Aim of the task:
Can you turn the items into a numbered list, beginning with the line that contains "The width and height of the screenshot is (622, 482)." and continuing through the line that contains "click(302, 49)", with blank lines left out?

-- BEGIN --

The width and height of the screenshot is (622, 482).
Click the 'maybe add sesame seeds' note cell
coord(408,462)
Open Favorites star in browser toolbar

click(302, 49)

-- END --
-- BEGIN --

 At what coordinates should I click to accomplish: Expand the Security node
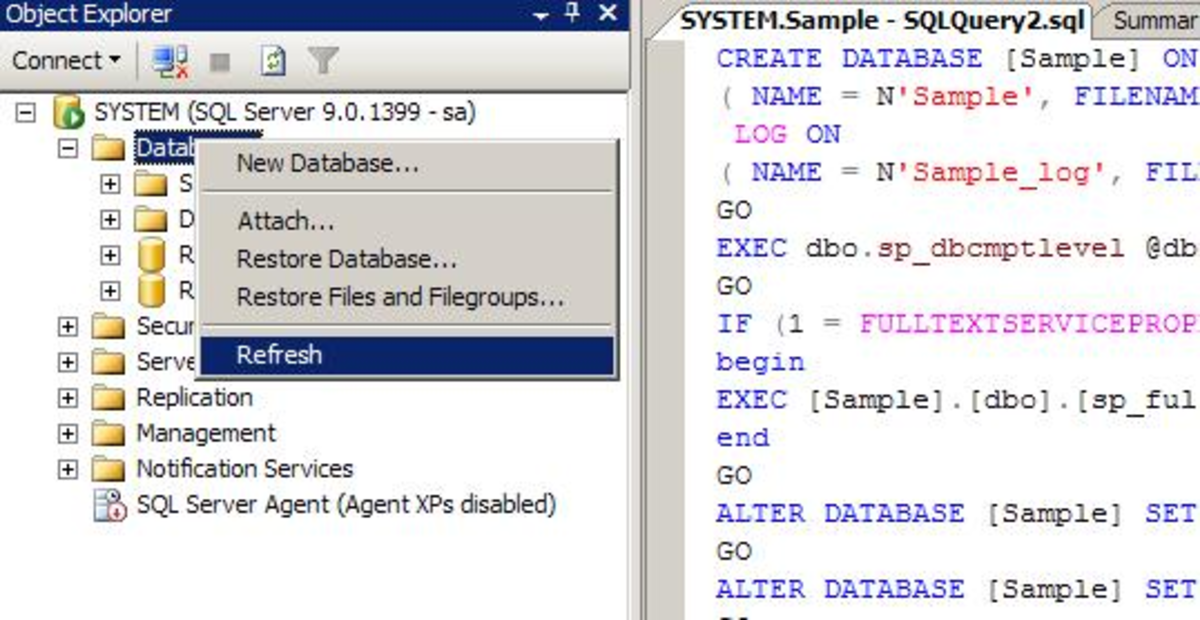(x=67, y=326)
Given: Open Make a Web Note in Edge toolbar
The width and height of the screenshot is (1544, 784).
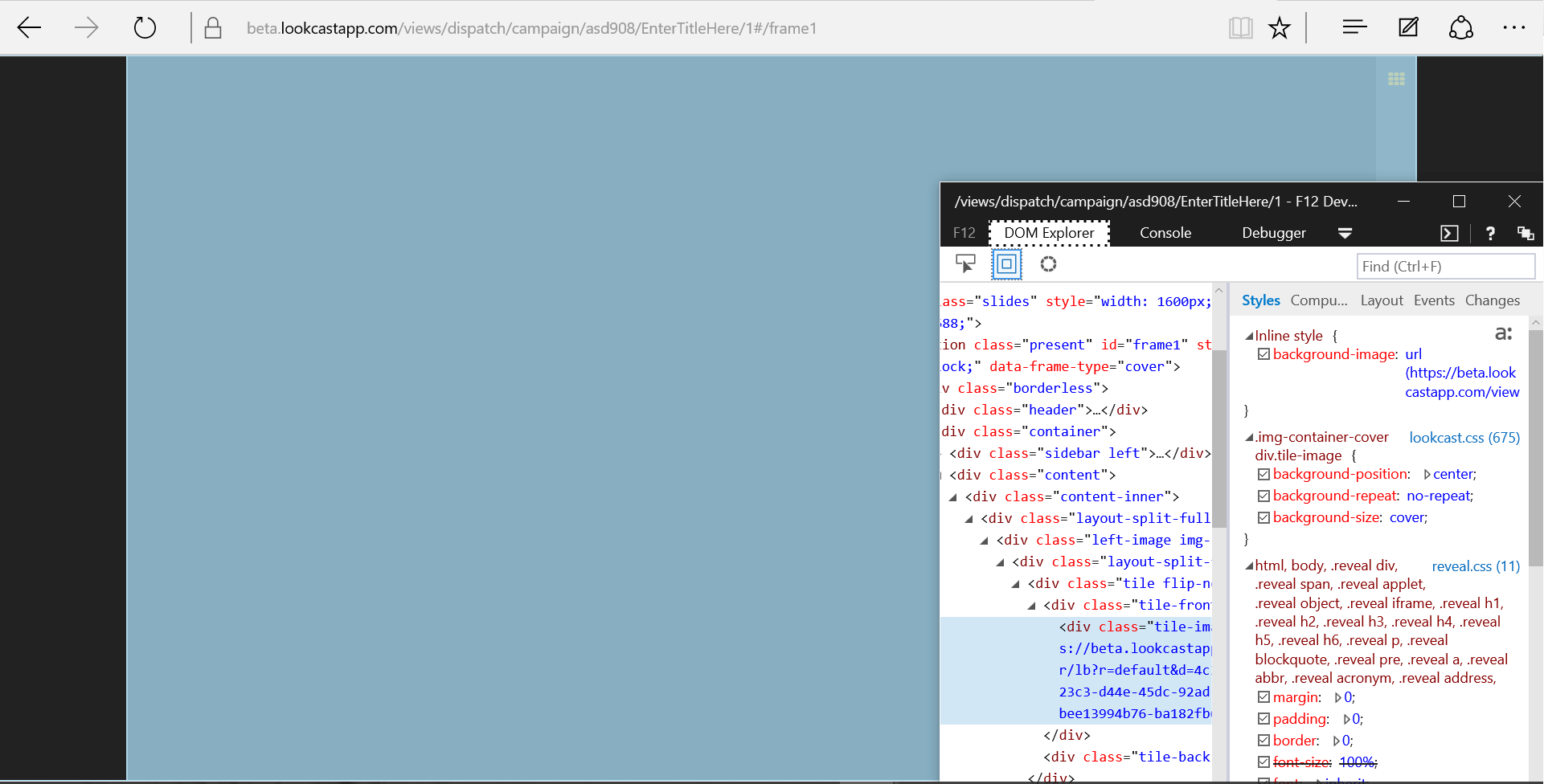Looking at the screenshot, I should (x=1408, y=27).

-- END --

Solution:
1. The width and height of the screenshot is (622, 482).
2. Click the 'maybe add sesame seeds' note cell
3. coord(408,462)
4. Open Favorites star in browser toolbar
5. click(302, 49)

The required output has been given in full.